Re: Big filesystems.
Jeffrey W. Baker wrote:
And the only common thread to all of these is XFS. You can say that
maybe NFS is the problem, maybe this or that is the problem but the fact
is that all the other filesystems survive in the environment and not
XFS.
I never implied NFS was the problem. What I did state was saying that
XFS is unsafe over MD or LVM because NFS against a XFS filesystem causes
corruption doesn't follow.
Both of the problems I mentioned were XFS specific bugs. I never
implied they were NFS releated.
Note that CIFS causes the same corruption that NFS does. Is Samba also
broken?
No, I never implied that.
Note that XFS will corrupt a loop device on any kernel. I guess the
loop device isn't "below" XFS in your world view?
Proof?
XFS is broken because it uses its own buffer management layer, imported
to the tune of 1000s of lines of code from Irix.

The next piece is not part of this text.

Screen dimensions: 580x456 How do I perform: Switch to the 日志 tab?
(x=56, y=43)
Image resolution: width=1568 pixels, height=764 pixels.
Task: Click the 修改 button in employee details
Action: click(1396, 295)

It maybe be in the
kernel but it doesn't use kernel facilities and/or it uses them
incorrectly.
The pagecache layer has more or less been fully integrated as of 2.6.
It was the reason it wasn't initially imported in 2.4, but lots of work
went on to make it a complete member of the Linux kernel.
If you want to have a very large filesystem with lots of files *and* you
are only going to use it in the "normal" fashion - directly attached
storage not exported via NFS or CIFS - *and* you are only going to use
RHEL or SuSE kernels (not kernel.org) then you will probably be fine.
But you should realize what you are getting into.
I run a debian kernel exporting data via CIFS every day to myself and
others, frequently pushing > 10Mb/s against several files with no data
corruption whatsoever.
Without more details, there's no way to know if you what you were hit
are *known* bugs and therefore expected behavior.
While unfortunate, they are a reality of using any filesystem but
ext2/ext3 on Linux (and and occasional reality of even them).